In the Channel 4 documentary, broadcast this month, film-maker Antony Thomas
explored the history of the Qur'an to launch a week of coverage about Islam.
A group of Shia Muslim scholars wrote to Channel 4 criticising the programme for
making "seriously inaccurate statements" about their branch of the faith.
Yousif al-Khoei, one of the signatories of the first letter and grandson of
Grand Ayatollah Sayyid Abul-Qassim al-Khoei, said that a second letter detailing
the complaint was being drafted.
"We are going to handle the issue with Channel 4 directly to highlight how it
managed to get such imbalances in prime-time TV," al-Khoei said. "If we don't
get any joy we will point out [in a second letter] all the technical faults,
mistranslations and editorialising opinion as fact."
He said that Channel 4 owed its viewers an apology and that the goal was to try
and get the broadcaster to commission another programme on the subject to put
across a "balanced view".
"If this doesn't happen we are going to go to Ofcom.
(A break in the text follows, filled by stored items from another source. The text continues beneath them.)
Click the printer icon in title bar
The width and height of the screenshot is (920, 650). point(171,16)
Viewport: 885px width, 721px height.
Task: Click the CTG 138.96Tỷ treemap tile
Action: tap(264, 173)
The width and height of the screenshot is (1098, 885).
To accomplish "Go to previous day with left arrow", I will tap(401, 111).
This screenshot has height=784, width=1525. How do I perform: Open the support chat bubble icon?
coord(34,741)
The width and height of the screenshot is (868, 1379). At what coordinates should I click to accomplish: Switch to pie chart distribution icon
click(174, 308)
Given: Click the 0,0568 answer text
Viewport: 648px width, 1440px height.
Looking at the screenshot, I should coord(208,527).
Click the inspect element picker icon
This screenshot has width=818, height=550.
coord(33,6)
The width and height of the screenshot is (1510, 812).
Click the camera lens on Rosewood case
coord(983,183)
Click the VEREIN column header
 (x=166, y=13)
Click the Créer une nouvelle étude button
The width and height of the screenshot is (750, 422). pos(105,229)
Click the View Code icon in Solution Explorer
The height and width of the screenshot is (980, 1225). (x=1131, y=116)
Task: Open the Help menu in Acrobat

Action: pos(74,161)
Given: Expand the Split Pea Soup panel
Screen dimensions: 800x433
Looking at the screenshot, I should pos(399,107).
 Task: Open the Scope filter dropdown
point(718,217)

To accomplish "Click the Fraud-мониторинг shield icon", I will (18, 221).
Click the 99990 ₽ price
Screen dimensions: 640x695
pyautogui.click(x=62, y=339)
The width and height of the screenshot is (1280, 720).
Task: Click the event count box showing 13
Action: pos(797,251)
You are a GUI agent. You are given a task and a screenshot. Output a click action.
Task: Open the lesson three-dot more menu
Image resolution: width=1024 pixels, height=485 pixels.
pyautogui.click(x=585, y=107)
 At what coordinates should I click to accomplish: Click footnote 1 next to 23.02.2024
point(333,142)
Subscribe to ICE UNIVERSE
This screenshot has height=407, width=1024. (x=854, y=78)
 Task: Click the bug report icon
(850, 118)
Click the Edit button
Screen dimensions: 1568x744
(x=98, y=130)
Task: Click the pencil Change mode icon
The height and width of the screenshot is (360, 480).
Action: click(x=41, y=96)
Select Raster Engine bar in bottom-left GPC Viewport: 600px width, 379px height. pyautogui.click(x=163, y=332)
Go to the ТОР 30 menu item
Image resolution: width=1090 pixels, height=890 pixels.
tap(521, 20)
We are pretty confident we
have a case," al-Khoei added.
He said the complaint to Ofcom would be on the grounds that the documentary was
"systematically misleading", "inflammatory" and "the programme promoted hatred
of a minority within a minority".
Aaqil Ahmed, commissioning editor for religion and multicultural at Channel 4,
defended the documentary.
"Your article is unfair to Channel 4," Ahmed said in a letter in today's
Guardian. "Antony Thomas's acclaimed film was clearly labelled as a documentary
about the Qur'an, not about Islamic belief. He naturally focused on the big
issues of the day and assembled an unrivalled cast of experts, academics and
theologians to debate the points raised, including one of the world's highest
Shia authorities, Grand Ayatollah Saanei in Iran.
"[The programme] was an enormous undertaking by Antony and he rightly deserves
the critical acclaim the documentary has received," Ahmed added.